Jeremy had his dentist appointment right before his last session and hadn’t been able to tell me if his teeth hurt or not. This was on top of not being able to tell me what clothes he wanted or if he liked his hair cut. His counselor suggested I come in for a bit at the next session to discuss my concerns.

Once again her main suggestion was that it might have something to do with autism. Otherwise all she could come up with was that maybe I do too much for him considering I’m the one who calls in his appointments from the waiting room. I’d called in because he doesn’t like the phone but told him he could be the one to dial next time. He shrugged and said he didn’t care either way.

I figured Jeremy might need someone to talk to while Amy’s down for her visit so let his counselor know, commenting that Amy had made some fairly transphobic comments on my Facebook page which had bothered Jeremy. He nodded in agreement while the counselor stared at both of us with total bewilderment.

“Why would this bother Jeremy? Is Amy transgender?”

Meanwhile I looked back with equal bewilderment. If Amy was trans, why would she be making transphobic comments on my page?

“No, she’s not,” I replied then looked at Jeremy and asked, “Can I tell her?” He nodded. “Jeremy identifies as gender nonconforming.”

The counselor’s bewilderment increased. “I don’t know what that means,” she replied. “I’ve never heard of it.”

I thought about her comment about me doing too much for Jeremy then turned and looked at him expectantly. “You explain,” I urged and then waited nervously.

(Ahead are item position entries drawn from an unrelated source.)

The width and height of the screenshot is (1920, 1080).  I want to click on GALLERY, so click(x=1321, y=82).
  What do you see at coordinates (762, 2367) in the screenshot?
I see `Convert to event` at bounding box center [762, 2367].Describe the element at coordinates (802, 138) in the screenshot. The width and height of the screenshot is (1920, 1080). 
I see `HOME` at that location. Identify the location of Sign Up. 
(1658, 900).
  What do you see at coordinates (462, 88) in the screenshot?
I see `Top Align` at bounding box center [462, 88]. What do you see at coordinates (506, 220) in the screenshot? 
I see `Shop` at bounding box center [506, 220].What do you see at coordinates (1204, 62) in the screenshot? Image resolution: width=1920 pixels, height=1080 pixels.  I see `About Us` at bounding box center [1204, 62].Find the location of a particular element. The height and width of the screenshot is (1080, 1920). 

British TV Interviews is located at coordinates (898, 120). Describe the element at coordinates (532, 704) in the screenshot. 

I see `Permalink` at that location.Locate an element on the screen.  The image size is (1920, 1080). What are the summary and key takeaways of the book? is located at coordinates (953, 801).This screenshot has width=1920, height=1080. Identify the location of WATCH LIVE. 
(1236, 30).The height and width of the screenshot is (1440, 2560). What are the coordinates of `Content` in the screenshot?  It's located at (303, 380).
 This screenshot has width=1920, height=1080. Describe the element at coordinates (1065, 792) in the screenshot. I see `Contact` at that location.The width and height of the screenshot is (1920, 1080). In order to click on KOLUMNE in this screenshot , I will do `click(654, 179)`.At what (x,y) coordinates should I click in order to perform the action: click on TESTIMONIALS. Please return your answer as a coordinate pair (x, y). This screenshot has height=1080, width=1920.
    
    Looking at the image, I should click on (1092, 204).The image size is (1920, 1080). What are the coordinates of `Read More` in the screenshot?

Part of Jeremy’s learning disabilities include processing issues. He understands a lot more than he can say and being nervous makes his ability to explain even worse. But he also needs to be able to explain for himself.

“It means I don’t exactly fit in as male or female,” he explained. “Right now I feel mostly male with a little female.”

“But you know you’re a boy right?” she asked. “You look like a boy and you know you are one. Right?”

I cringed. She might as well have picked up a sheet titled “What not to Say” and read off it.

“Well, yeah…” Jeremy said hesitantly. “Mostly…”

“I mean you’re happy with your body right?” she continued with a vague downward moving hand gesture.

“I haven’t noticed any real signs of gender dysphoria,” I interrupted. Her gaze sharpened and she looked excited.

“Ooo, you know all the lingo,” she blurted. “You didn’t do all that research just for Jeremy did you?”

The last part was incredulous. What on earth was I supposed to say? I tried not to look over at Jeremy, who probably already felt uncomfortable.

“Well, my best friend identifies as trans,” I replied. Which wasn’t why I’d done most of my reading but that wasn’t any of the counselor’s business.

She looked even more excited. “You sound very knowledgeable. So what does queer mean and why do people use it? I thought it was a slur but someone told me it’s the Q in LGBTQ.”

Oh good grief.

I took a quick peek at the clock. I’d promised Emma I’d only be a minute and we’d already been at least fifteen. And how the hell do I get into conversations like this anyways?

“Umm… it’s kind of an umbrella term people use to describe themselves if they don’t identify as straight or strictly male or female.” I wasn’t going to bring up cisgender, not if I wanted to get back into the waiting room any time soon. “People use it in order to reclaim the word but it’s a word they use to self-identify with, not one you call someone.”

I quickly changed the subject to Jeremy’s school before she could ask me any more questions, then cringed once again when I saw the clock. Poor Emma. A half hour sitting alone in a waiting room filled with grumpy adults and three year old Chatelaine magazines is not how any teen wants to spend time, especially not on a sunny, summer’s afternoon. By the time we walked upstairs and bought our food, we had five minutes alone before Jeremy came out to meet us.

Jeremy adores his counselor and other professionals speek well of her so I figure she’s not usually this tactless. I’m guessing, however, she won’t be much help with sorting out his gender identity.